Labor’s objection to the selected site must relate to the DoE selection criteria, otherwise Labor must reject the selection criteria.

Now that Labor councillors have withdrawn Queanbeyan-Palerang Regional Council’s “in-principle” support for the chosen site, they are obliged to disclose their reasons with specific reference to the selection criteria.

However, if Labor councillors reject the selection criteria, they simply remove QPRC from the process.

Those community members who chose not to participate in the three-year consultation program conducted by DoE also chose to accept the outcome.

Those residents who object to the selected site are obliged to accept the selection criteria.

QPRC has not disclosed a deadline to undertake its unspecified “re-investigation”.

It should do so promptly.

Frank Spencer9:36 pm 07 Feb 22

When pigs fly Bungendore will have a high school.

Reminds me of the time back in 2009 when Palerang Council rejected a permanent Telstra tower to replace the temporary one. Then Telstra said they would just take the temporary tower away leaving them without any coverage, and then the council realised it was unable to retract the rejection and needed the state government to step in.

In this case the dissenting councillor is quite right, the money will be lost if they have to go back to the beginning – and they don’t have a local member who is the National Party Leader anymore to push this one through.
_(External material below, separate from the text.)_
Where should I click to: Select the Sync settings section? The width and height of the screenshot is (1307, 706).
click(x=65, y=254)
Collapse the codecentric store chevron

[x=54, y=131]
We know that none of the new schools built in NSW in the last few years have come from the Dept – it’s all been decisions taken by Government. The council is entitled to make this decision, but this decision is a rejection of the new school, its relocation to a more preferred site is not certain.

Cate Hutchinson11:27 pm 07 Feb 22

There is no current clarity on what impact this decision will have regarding funding for the various projects in Bungendore. However should the NSW Education Department choose, it can sequester funds already allocated while a new proposal is drawn up. Coming up with a workable plan should be the first priority of the department now.

At the moment the Department is trying to bully QPRC and Bungendore residents opposed to the site. It is now intimating that if the Majara Street location is not used they will pull funding for upgrades to the Bungendore Primary school.

When the plan was published it horrified many residents who had no idea of the impact the plan would have on the nature of the town centre. As it stands the proposal would cause a massive loss of amenity to Bungendore.

Residents raised money for a community swimming pool which is being compulsorily acquired, with no new pool in the works for years. Half the park area where people walk their dogs will be taken over by the agricultural plot.

The Mick Sherd Oval will be part of school facilities and not open to the public for general recreation as it is now. This is leaving aside the lead poisoning in the soil adjacent to the site, the lack of parking and the traffic congestion caused by shutting off a major road.

The diversion of traffic will cause a bottleneck on a road which will run through the campus, putting students at risk.
The only solution now is for the Education Department to work with Council to find a solution. QPRC has the confidence and appreciation of the many residents who have been trying to be heard on this issue..

I’m not disagreeing that you and some others wish the school would be built elsewhere. but the Ed Dept can’t just sequester the funds, that’s not how the budget process works. They will need to ask for new money, which then needs to go through the NSW Cabinet and Parliamentary processes. It doesn’t mean it won’t happen, but now you are competing with every other place in NSW who wants a new school too. The risk that the school will never be built has now become more likely.